Attention Bluelighters!

I want to thank all of you for your patience while we’ve been gearing up for Bluelight's first ever donations campaign.  I know I speak for The_Love_Bandit and the Admin team when I say we wanted to create a solution that offered the most to our members.

Long ago, we could have created a simple "click and donate" function, but it was our desire to allow all Bluelight donations to be 501(c)(3) tax deductible.  Perhaps not many members will claim their donations on their taxes, but we believe it says something about the caliber of Bluelight as a community.

It is with great enthusiasm and pride that I announce we have reached such an arrangement with our friends at MAPS.org, who have graciously agreed to facilitate Bluelight’s donations under their 501(c)(3) umbrella.  On behalf of all of us on Bluelight staff, I am happy to announce the launch of the Bluelight Donations Portal.

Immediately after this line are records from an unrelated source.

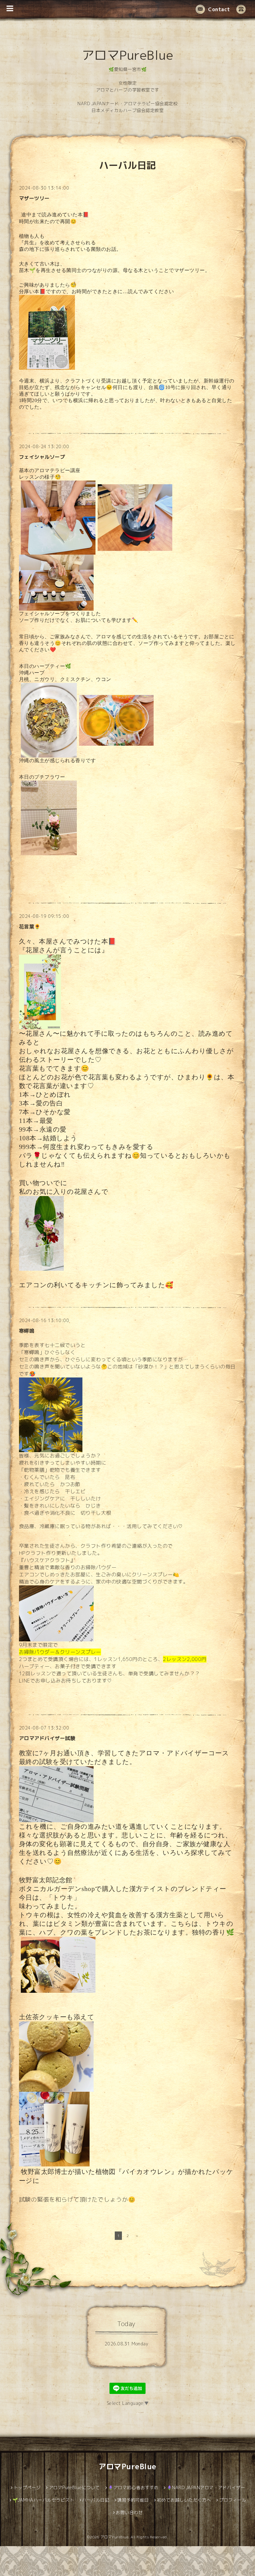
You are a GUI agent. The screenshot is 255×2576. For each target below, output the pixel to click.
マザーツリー (34, 198)
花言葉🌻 (30, 926)
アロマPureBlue (128, 55)
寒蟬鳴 (27, 1330)
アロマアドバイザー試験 (47, 1738)
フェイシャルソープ (42, 456)
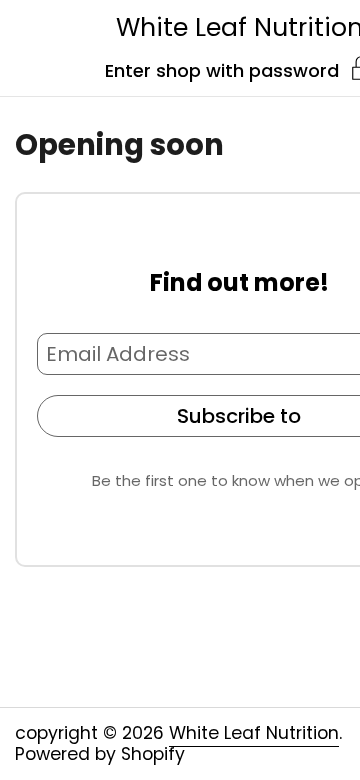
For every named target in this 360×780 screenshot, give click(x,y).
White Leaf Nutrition (254, 733)
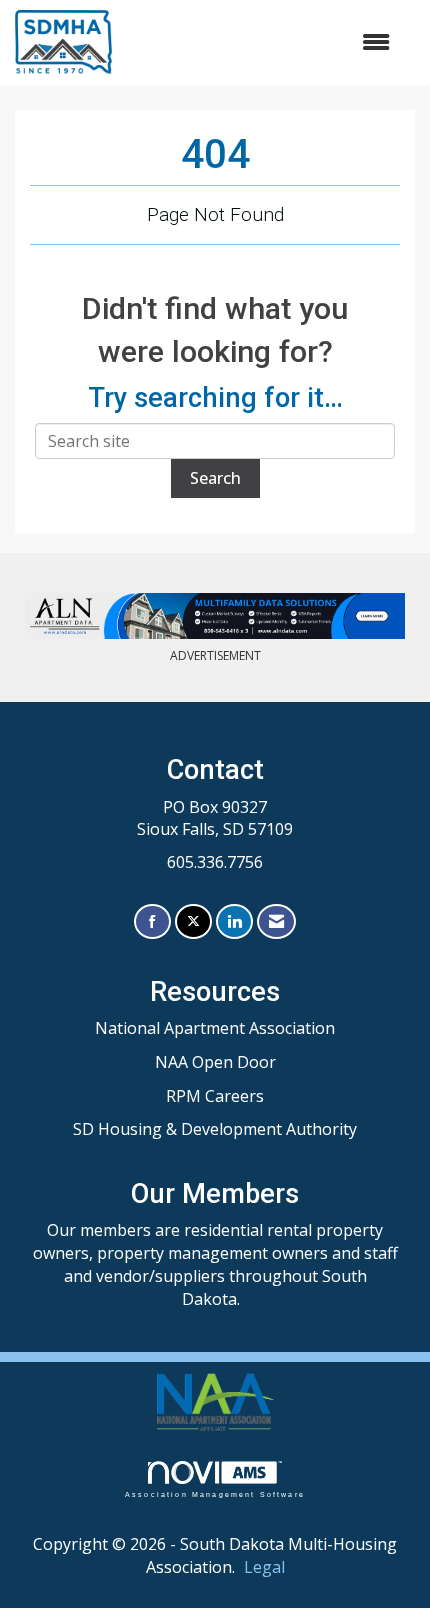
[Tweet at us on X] (193, 921)
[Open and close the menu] (262, 42)
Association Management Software (215, 1494)
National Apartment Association (215, 1028)
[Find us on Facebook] (152, 921)
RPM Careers (215, 1096)
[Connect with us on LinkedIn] (234, 921)
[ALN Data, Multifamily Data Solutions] (215, 616)
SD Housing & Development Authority (215, 1129)
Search (215, 478)
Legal (264, 1567)
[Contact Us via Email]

In terms of need, it might be tempting to believe that because we prefer not to flash "DONATE NOW" banners in our member's faces asking for money, that Bluelight is "all set," fiscally.  Unfortunately, this is not the case.  Consider the fact that you currently see no paid advertising on Bluelight.  We occasionally run banners, but we do not charge our partners (such as MAPS) for this space.  We have, however, realized a modest revenue from our research efforts.  This has been enough over the years to pay for the bare minimum: Bluelight's server fees.

Everything else that goes on at Bluelight, from our Administrators’ and Moderators’ time, traveling to various HR symposia, software and hardware upgrades, etc. -- all of this comes from us personally.  That said, we’re reached a point where the "vow of poverty" Bluelight has inadvertently taken is now holding us back.  We wish to expand our hardware and software capabilities to ensure uninterrupted service, around the clock and across the globe.  Furthermore, we look forward to a time when we can do much more than operate our web community, and extend our influence to the greater harm reduction, pubic health and research communities.  

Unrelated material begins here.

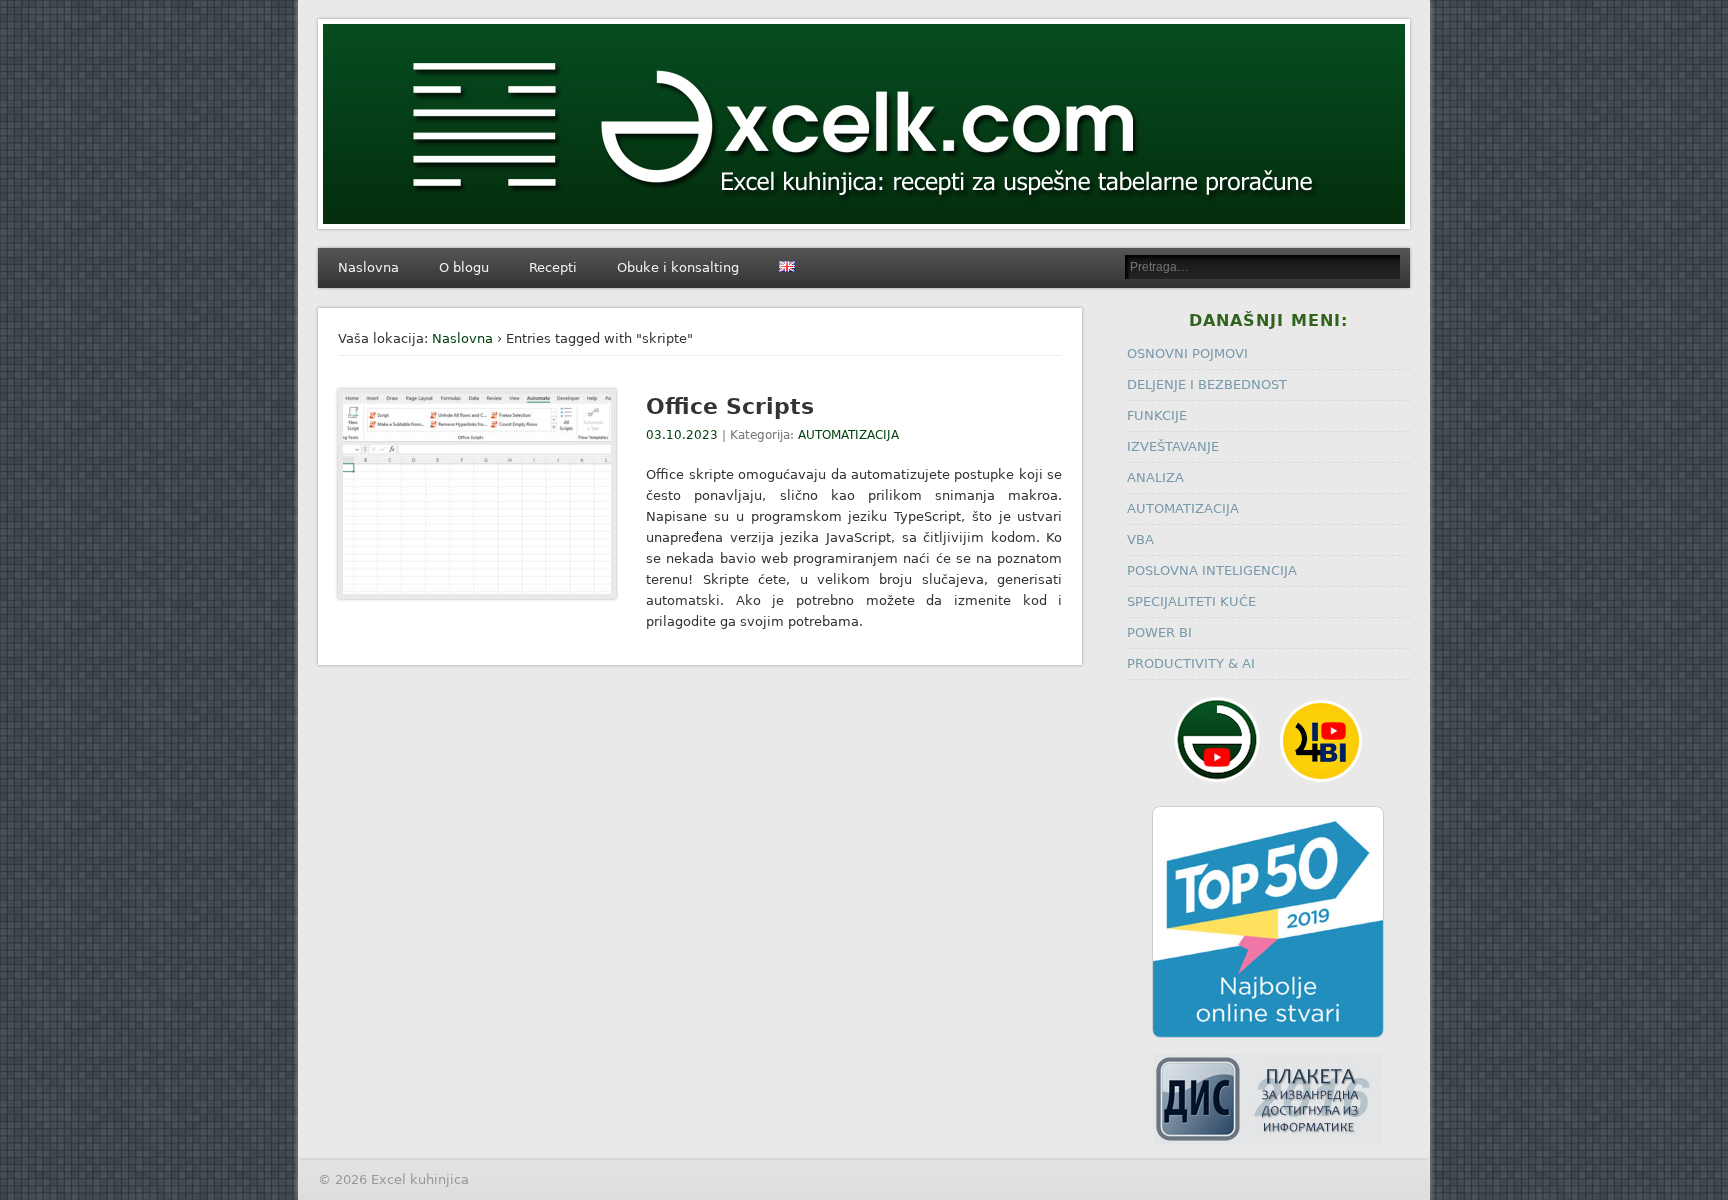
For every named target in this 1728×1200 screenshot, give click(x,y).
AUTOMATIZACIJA (848, 435)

By clicking the orange "Donate!" tab located at the top of the front page, you will find a link to Bluelight's dedicated donation portal with MAPS.  Your generous contributions will directly and exclusively support the ongoing maintenance and future growth of the Bluelight community.  For those who wish to identify themselves by their usernames, please feel free to do so in the "notes" section before submitting your donation.

Thanks to the efforts of our members and staff, Bluelight has emerged as the largest drug discussion website on the planet!  This is no small accomplishment, and one for which we should all be very, very proud.  With the launch of our Donations Portal we look forward to making Bluelight an even more powerful force for good in the online harm reduction community.

From all of us, to all of you: thank you for your generosity and your continued support of Bluelight.

Sincerely,


Sebastians_Ghost, The_Love_Bandit and the entire Admin team


----------



## Sebastians_ghost

Also, I want to be very clear that Bluelight will *never* make any donor information public.  Bluelight takes member privacy very seriously, and will never disclose names or screen names associated with donations (of course, you are free to do so yourself if you so choose).

Thank you again for your support and generosity.

SG


----------